Les parties ont été régulièrement averties du jour de l'audience.
Ont été entendus au cours de l'audience publique :
- le rapport de Mme Picquet,
- les conclusions de M. Sacher, rapporteur public,
- et les observations de Mme C...représentant le ministre de l'intérieur et de MeB..., représentant MmeD....
Considérant ce qui suit :
1. Mme E...D..., ressortissante russe née le 5 octobre 1983, entrée en France en 2008, a déposé une demande de naturalisation auprès des services de la préfecture du Bas-Rhin. Le préfet a rejeté sa demande le 25 août 2015. Saisi sur recours hiérarchique le 28 octobre suivant, le ministre de l'intérieur a rejeté la demande de naturalisation de l'intéressée, d'abord implicitement puis expressément le 13 février 2017. Mme D... a demandé l'annulation de ces deux décisions du ministre. Par un jugement du 22 mai 2018, le tribunal administratif de Nantes a jugé qu'il n'y avait pas lieu de statuer sur les conclusions de la requête n° 1603158 dirigées contre la décision implicite de rejet et a annulé la décision du ministre de l'intérieur du 13 février 2017. Ce dernier fait appel de ce jugement en tant qu'il a annulé la décision du 13 février 2017.
Sur le bien fondé du jugement attaqué :
2. Aux termes de l'article 21-15 du code civil : " (...) l'acquisition de la nationalité française par décision de l'autorité publique résulte d'une naturalisation accordée par décret à la demande de l'étranger ". Aux termes de l'article 48 du décret du 30 décembre 1993 : " Si le ministre chargé des naturalisations estime qu'il n'y a pas lieu d'accorder la naturalisation ou la réintégration sollicitée, il prononce le rejet de la demande. Il peut également en prononcer l'ajournement en imposant un délai ou des conditions. Ce délai une fois expiré ou ces conditions réalisées, il appartient à l'intéressé, s'il le juge opportun, de déposer une nouvelle demande ". En vertu de ces dispositions, il appartient au ministre de porter une appréciation sur l'intérêt d'accorder la nationalité française à l'étranger qui la sollicite. Dans le cadre de cet examen d'opportunité, il peut légalement prendre en compte les renseignements défavorables recueillis sur le comportement du postulant, ainsi que son assimilation dans la société française.

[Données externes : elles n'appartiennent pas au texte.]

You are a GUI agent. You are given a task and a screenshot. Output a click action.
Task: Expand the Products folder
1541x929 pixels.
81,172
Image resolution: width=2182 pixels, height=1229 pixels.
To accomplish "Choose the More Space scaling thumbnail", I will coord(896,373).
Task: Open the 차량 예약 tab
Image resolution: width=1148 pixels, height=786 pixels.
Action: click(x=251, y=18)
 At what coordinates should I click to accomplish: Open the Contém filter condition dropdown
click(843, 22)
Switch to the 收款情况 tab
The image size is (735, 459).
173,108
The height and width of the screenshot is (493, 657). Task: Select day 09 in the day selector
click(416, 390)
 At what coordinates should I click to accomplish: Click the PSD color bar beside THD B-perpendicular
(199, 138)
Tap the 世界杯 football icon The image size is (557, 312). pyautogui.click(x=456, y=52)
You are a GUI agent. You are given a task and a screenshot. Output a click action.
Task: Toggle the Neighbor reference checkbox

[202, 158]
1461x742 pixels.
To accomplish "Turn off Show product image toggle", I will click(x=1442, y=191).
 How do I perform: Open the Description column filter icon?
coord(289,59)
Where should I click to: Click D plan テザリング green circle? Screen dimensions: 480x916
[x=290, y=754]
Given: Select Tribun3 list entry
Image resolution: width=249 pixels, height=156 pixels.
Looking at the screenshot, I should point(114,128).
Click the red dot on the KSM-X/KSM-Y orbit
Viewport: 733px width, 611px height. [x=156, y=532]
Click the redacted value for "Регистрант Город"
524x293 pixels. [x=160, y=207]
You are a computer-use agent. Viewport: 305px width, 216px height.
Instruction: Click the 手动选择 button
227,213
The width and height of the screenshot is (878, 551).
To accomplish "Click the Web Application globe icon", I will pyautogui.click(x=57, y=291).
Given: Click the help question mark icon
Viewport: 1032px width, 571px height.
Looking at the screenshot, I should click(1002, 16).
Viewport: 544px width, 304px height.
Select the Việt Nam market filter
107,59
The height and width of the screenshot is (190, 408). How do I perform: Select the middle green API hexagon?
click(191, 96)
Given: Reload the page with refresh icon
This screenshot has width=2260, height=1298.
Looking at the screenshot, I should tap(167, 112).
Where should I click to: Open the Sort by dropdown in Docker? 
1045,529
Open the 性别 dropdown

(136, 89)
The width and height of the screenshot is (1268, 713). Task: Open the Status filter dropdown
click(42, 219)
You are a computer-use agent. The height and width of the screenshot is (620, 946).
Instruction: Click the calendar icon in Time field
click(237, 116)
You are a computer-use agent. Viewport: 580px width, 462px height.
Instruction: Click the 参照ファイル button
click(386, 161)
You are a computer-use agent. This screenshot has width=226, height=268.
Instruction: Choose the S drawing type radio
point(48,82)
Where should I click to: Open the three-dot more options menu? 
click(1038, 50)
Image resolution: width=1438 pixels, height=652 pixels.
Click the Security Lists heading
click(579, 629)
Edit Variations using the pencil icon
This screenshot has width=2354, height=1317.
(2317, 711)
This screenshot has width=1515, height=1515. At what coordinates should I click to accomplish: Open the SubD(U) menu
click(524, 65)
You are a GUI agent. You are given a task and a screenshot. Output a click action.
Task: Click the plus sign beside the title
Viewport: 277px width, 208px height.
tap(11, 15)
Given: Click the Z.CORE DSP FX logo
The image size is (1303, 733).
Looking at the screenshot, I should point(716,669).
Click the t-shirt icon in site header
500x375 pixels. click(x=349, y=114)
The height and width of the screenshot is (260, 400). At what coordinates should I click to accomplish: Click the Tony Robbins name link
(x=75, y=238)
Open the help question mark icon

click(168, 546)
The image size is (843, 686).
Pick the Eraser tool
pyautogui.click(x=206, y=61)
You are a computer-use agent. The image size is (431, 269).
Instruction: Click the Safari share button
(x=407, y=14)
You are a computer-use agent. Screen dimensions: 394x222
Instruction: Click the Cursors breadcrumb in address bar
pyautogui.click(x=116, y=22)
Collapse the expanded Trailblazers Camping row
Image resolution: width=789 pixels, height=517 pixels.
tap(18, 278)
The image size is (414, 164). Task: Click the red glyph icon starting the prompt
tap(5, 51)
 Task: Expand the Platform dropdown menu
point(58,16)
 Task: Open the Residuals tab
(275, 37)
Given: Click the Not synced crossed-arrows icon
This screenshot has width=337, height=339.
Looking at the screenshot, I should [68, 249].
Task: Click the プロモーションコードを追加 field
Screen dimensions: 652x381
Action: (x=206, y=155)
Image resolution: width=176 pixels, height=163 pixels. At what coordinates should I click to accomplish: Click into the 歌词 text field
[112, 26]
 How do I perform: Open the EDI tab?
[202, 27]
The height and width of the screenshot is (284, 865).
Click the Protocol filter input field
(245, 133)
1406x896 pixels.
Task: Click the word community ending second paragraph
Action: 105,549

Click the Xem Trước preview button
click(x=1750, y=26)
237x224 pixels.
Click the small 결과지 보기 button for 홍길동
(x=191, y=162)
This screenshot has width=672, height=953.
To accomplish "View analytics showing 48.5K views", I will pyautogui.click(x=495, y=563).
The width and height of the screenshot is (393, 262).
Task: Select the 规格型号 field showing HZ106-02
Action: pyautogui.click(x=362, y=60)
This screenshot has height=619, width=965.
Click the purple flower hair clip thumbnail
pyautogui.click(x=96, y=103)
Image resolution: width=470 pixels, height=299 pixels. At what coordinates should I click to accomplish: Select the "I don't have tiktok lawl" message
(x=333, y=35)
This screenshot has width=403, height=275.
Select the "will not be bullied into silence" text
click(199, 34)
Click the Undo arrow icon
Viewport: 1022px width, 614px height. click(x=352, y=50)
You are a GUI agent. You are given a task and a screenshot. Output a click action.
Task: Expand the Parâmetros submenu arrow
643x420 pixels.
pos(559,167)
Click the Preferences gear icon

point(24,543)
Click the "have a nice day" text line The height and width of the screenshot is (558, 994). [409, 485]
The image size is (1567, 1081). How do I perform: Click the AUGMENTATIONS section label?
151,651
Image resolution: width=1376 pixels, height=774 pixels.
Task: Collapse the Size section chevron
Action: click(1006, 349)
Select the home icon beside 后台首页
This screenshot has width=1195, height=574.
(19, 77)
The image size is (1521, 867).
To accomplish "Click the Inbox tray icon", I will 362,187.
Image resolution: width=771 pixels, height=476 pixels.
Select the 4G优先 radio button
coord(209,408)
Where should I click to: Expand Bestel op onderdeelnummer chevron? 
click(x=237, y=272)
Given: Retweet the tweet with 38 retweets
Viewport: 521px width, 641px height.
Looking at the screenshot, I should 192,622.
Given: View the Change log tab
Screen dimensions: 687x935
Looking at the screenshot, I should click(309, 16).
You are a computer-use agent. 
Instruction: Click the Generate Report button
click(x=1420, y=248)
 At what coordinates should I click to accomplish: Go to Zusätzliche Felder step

3. Pour rejeter la demande d'acquisition de la nationalité française présentée par Mme D..., le ministre chargé des naturalisations s'est fondé sur son défaut de loyalisme envers la France et ses institutions.
4. Il n'est pas contesté que MmeD..., qui exerce depuis 2013 des fonctions de juriste au sein du service de l'exécution des arrêts de la Cour européenne des droits de l'homme, a eu de nombreux contacts notamment téléphoniques ou lors de déjeuners, parfois en dehors de l'enceinte du Conseil de l'Europe, depuis août 2014, avec M.A..., ressortissant russe affecté au sein de la représentation permanente russe auprès du Conseil de l'Europe. Le ministre de l'intérieur soutient en appel, sans être ensuite contesté, que la qualité de diplomate de M. A...a été déclarée auprès du ministère des affaires étrangères français par le ministère des affaires étrangères russes lors de sa prise de fonction en décembre 2013. Toutefois, Mme D...fait valoir qu'elle ignorait la qualité de diplomate de M. A...et que ses rapports avec lui n'étaient liés qu'à son travail au Service de l'exécution des arrêts de la Cour européenne des droits de l'Homme, M. A...étant chargé du suivi juridique des dossiers relatifs à l'exécution des arrêts de la CEDH auprès du ministère de la justice russe. Le chef du service de l'exécution du Conseil de l'Europe a indiqué, dans une attestation du 2 novembre 2018 produite par MmeD..., que les contacts avec les agents des autorités nationales doivent être réguliers et étroits afin de prévoir et résoudre les problèmes d'exécution des arrêts de la cour européenne des droits de l'Homme. Si Mme D...n'a pas fait état de ses relations avec M. A...lors de son entretien auprès des services de sécurité, seule une question générale relative à ses liens avec la sphère diplomatique russe lui a été posée, alors que Mme D...pouvait légitimement croire que M.A..., qui travaillait pour le ministère de la justice russe, n'appartenait pas à cette catégorie. Dès lors, le ministre, alors même qu'il dispose d'un large pouvoir d'apprécier l'opportunité d'accorder la nationalité française, a entaché sa décision d'une erreur manifeste d'appréciation en retenant ces éléments pour considérer que le loyalisme de la postulante envers la France et ses institutions n'était pas avéré et, par suite, rejeter la demande de naturalisation présentée par MmeD....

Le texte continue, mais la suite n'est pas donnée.